Quote the entries word for word. Omit the pictures.

──────── Records supplied ────────

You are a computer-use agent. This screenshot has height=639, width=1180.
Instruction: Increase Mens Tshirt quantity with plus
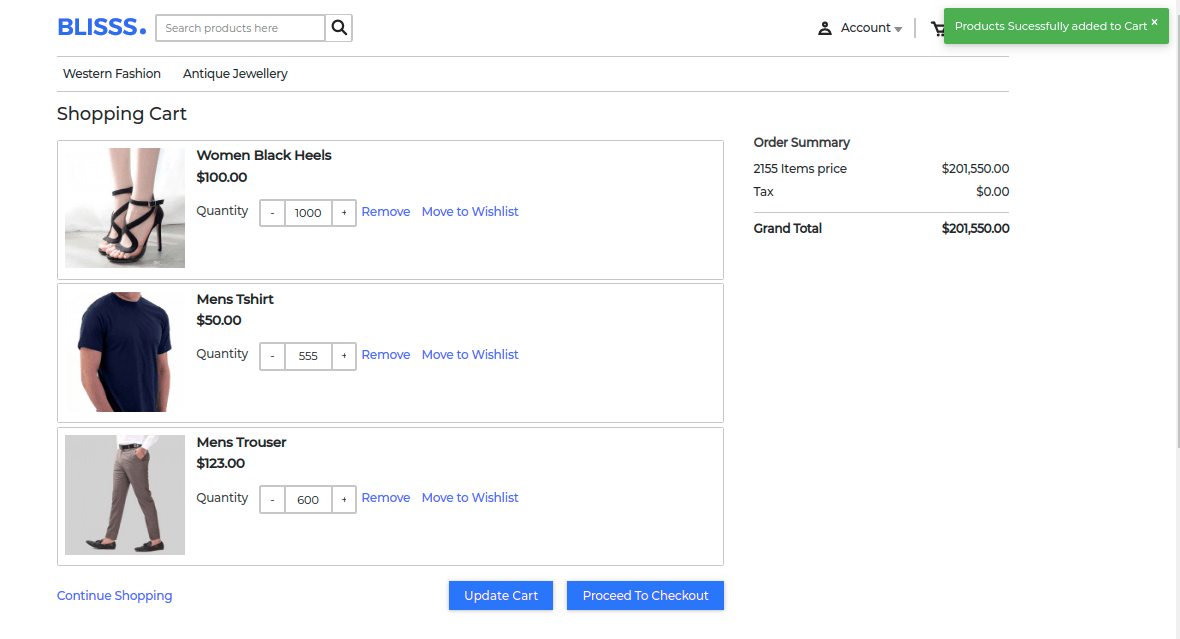(344, 355)
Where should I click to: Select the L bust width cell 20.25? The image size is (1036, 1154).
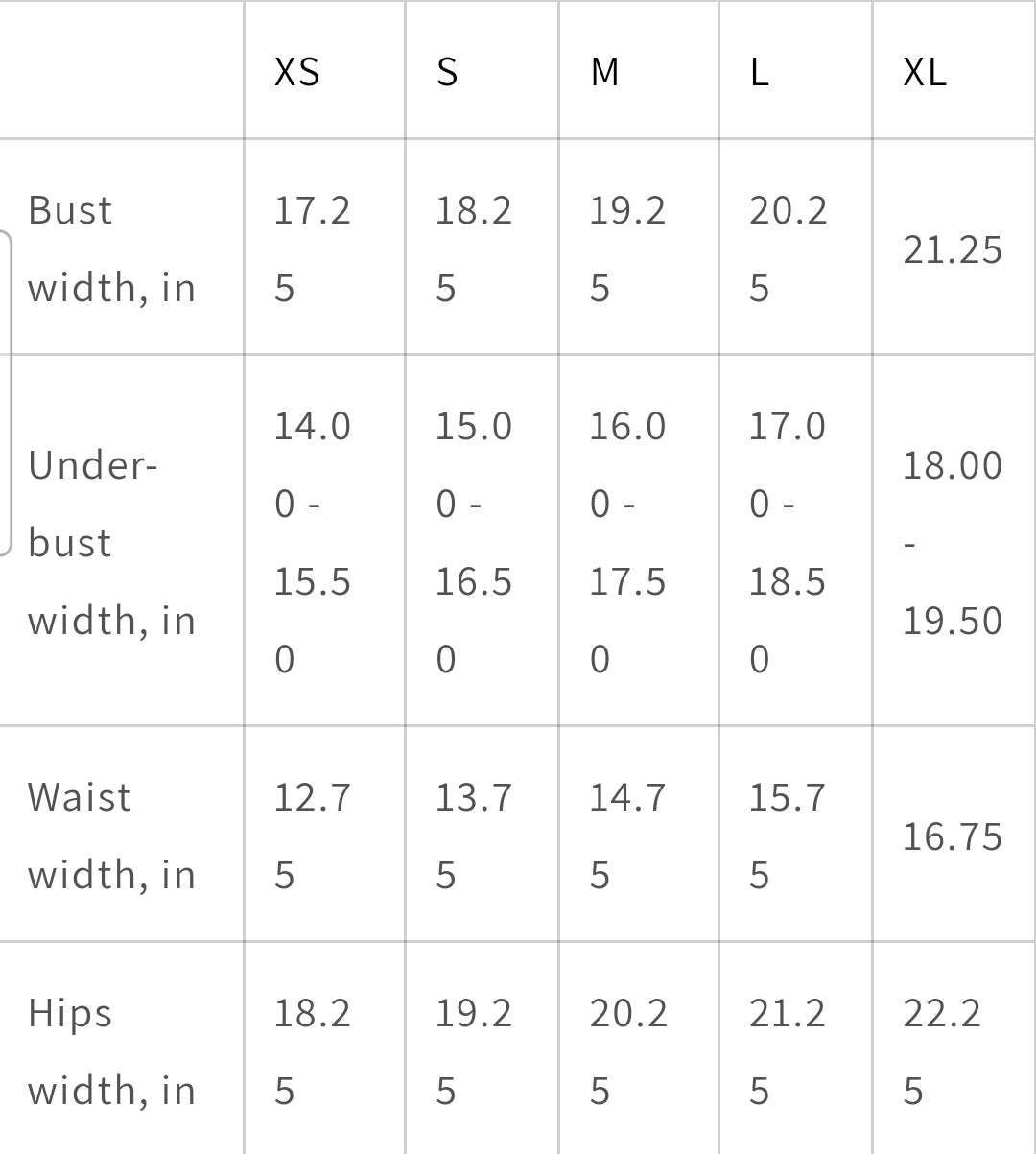[787, 248]
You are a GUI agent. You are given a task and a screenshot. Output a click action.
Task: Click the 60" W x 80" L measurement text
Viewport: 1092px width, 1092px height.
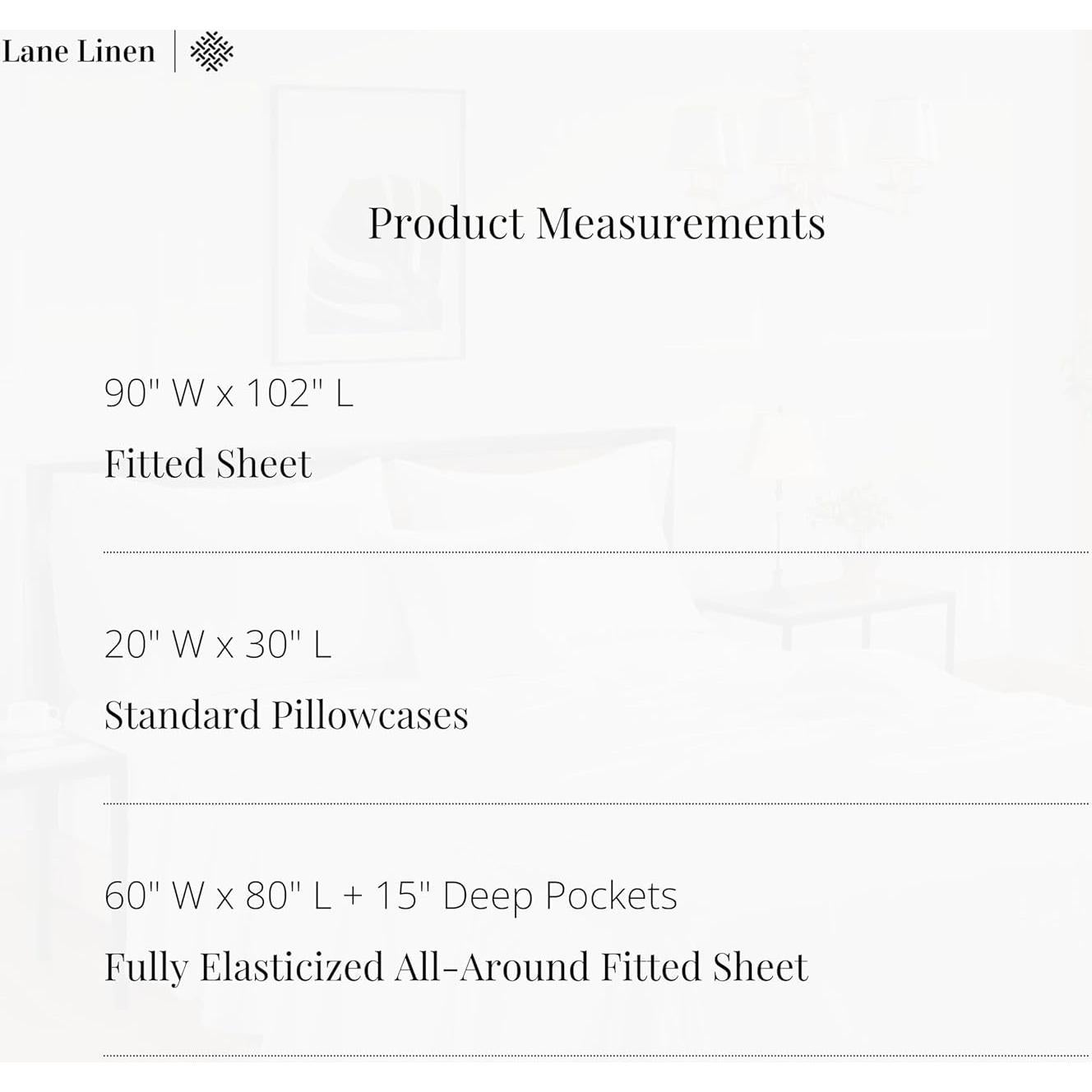point(218,895)
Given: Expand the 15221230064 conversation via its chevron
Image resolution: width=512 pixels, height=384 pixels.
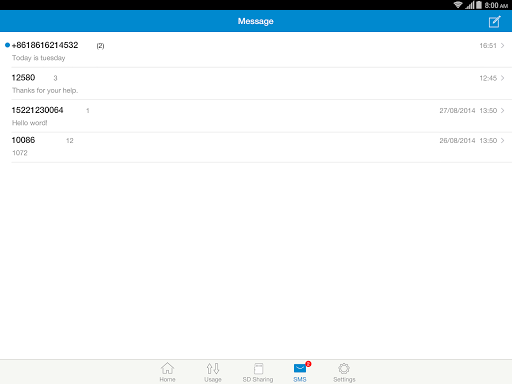Looking at the screenshot, I should (x=502, y=110).
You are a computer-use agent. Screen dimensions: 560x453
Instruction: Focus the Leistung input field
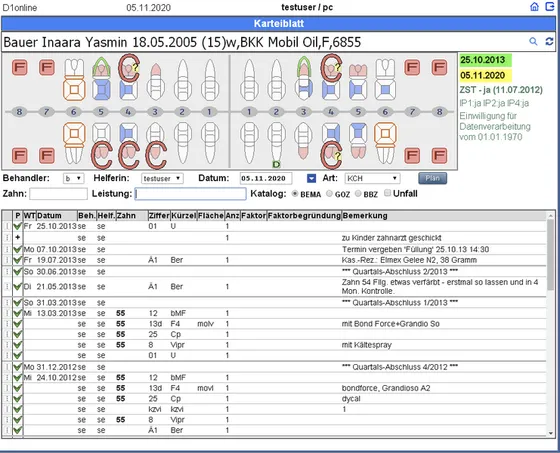(x=190, y=194)
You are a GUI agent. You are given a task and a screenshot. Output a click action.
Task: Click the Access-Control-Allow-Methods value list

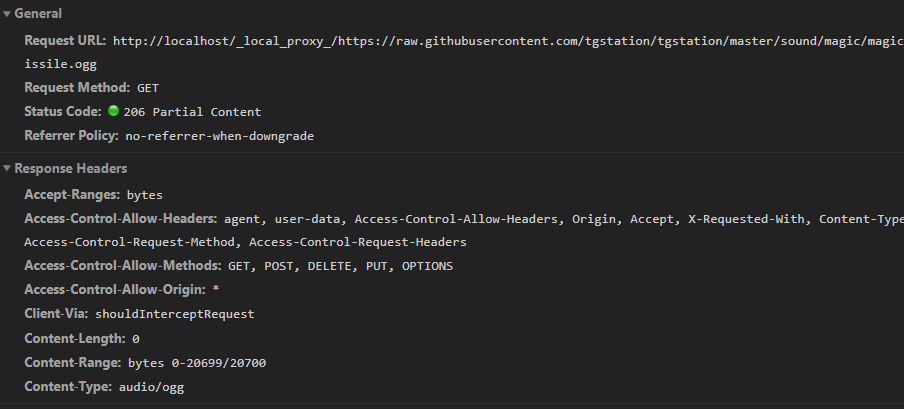coord(341,266)
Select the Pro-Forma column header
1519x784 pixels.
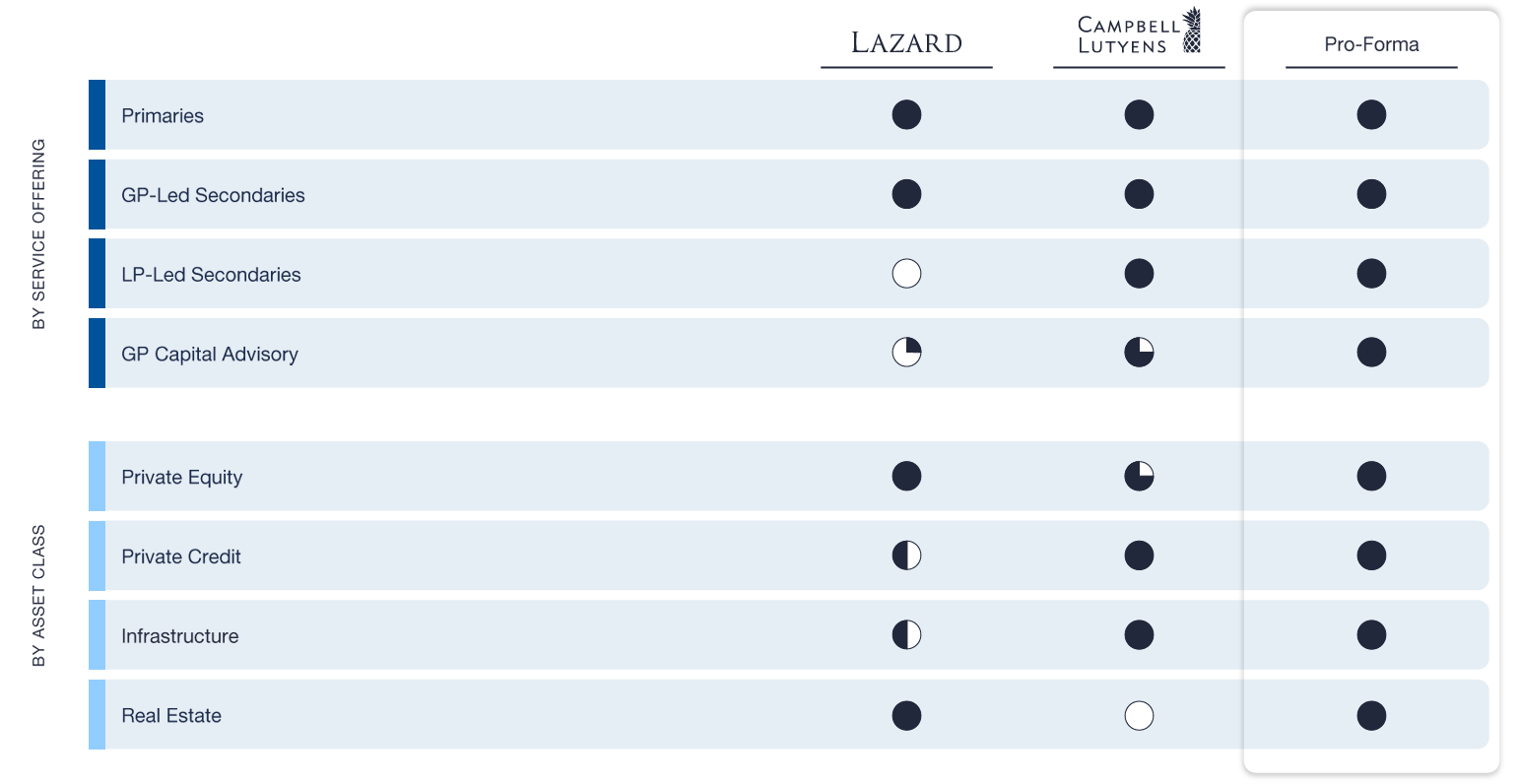1371,44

────────

Exercise response
You are a computer-use agent. This screenshot has height=639, width=1180.
Instruction: Increase Mens Tshirt quantity with plus
(344, 355)
Where should I click to: Select the L bust width cell 20.25? The image size is (1036, 1154).
[787, 248]
You are a GUI agent. You are given a task and a screenshot. Output a click action.
Task: Click the 60" W x 80" L measurement text
Viewport: 1092px width, 1092px height.
point(218,895)
Given: Expand the 15221230064 conversation via its chevron
Image resolution: width=512 pixels, height=384 pixels.
Looking at the screenshot, I should (x=502, y=110).
You are a computer-use agent. Screen dimensions: 560x453
Instruction: Focus the Leistung input field
(x=190, y=194)
You are a GUI agent. You are given a task and a screenshot. Output a click action.
Task: Click the Access-Control-Allow-Methods value list

coord(341,266)
Select the Pro-Forma column header
1519x784 pixels.
1371,44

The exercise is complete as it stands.